[Item coordinate data]
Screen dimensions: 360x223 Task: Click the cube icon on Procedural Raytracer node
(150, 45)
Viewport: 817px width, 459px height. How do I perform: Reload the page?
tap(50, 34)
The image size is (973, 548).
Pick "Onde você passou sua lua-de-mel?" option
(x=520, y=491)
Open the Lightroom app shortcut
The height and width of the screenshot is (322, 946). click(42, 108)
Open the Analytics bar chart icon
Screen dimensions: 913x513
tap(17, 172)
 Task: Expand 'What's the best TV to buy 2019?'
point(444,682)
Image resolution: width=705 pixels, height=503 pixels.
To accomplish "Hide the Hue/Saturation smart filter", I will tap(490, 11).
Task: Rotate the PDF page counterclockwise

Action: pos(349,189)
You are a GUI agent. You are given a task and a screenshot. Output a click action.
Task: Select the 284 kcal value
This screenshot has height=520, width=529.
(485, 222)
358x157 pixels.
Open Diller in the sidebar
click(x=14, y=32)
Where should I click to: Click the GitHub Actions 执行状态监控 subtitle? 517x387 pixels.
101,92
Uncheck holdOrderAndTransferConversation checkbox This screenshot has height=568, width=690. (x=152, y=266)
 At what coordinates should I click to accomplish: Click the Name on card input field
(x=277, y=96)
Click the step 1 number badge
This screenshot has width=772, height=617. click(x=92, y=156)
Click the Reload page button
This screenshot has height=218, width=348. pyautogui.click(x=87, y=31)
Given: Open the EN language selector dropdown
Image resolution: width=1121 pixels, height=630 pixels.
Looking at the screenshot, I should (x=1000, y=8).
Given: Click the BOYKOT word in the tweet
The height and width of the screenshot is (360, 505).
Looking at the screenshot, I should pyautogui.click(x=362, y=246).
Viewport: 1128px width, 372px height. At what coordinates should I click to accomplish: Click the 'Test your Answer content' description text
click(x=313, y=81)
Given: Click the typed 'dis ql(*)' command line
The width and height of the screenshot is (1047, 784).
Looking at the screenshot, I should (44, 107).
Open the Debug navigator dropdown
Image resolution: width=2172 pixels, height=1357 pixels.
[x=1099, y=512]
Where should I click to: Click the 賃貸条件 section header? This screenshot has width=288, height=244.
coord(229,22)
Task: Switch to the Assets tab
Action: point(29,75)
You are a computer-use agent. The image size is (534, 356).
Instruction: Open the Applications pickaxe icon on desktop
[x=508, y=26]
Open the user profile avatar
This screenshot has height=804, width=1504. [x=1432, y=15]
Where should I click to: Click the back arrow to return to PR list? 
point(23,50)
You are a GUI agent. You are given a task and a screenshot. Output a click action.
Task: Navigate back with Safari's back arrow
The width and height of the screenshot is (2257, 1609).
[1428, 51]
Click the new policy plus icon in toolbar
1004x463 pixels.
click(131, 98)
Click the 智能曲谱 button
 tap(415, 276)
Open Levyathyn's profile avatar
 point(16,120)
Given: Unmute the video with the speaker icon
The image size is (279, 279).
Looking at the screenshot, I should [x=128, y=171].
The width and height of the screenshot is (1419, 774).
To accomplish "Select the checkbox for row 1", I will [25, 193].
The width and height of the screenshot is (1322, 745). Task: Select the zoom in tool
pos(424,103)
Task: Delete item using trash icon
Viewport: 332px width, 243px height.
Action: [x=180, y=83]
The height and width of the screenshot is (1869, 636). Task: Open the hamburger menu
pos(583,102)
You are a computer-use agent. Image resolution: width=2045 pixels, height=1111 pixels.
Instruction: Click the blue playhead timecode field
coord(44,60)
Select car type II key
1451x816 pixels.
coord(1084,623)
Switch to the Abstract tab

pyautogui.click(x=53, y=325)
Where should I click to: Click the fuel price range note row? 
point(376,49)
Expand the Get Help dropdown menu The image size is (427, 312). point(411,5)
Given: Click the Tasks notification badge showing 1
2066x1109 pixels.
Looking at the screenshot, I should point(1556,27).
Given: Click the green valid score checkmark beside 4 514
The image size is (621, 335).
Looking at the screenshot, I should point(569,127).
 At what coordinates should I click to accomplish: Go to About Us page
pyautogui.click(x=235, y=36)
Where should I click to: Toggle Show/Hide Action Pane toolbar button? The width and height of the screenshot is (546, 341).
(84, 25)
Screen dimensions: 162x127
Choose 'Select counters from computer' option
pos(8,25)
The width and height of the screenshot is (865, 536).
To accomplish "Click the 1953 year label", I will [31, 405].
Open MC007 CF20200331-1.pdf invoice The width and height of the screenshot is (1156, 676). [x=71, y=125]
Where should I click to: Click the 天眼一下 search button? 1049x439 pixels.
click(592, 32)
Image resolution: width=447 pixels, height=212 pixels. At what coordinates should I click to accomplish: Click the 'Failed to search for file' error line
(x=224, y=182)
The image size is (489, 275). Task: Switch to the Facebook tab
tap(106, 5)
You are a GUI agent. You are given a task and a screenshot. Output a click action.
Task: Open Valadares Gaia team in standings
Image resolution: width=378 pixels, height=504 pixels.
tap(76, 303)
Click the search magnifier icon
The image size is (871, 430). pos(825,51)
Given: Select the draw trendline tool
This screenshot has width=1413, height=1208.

▸ TASK OBJECTIVE:
Please report how many lines in the listing above contain the string "accomplish", with case counting, and give only the number.

▸ TASK SOLUTION:
7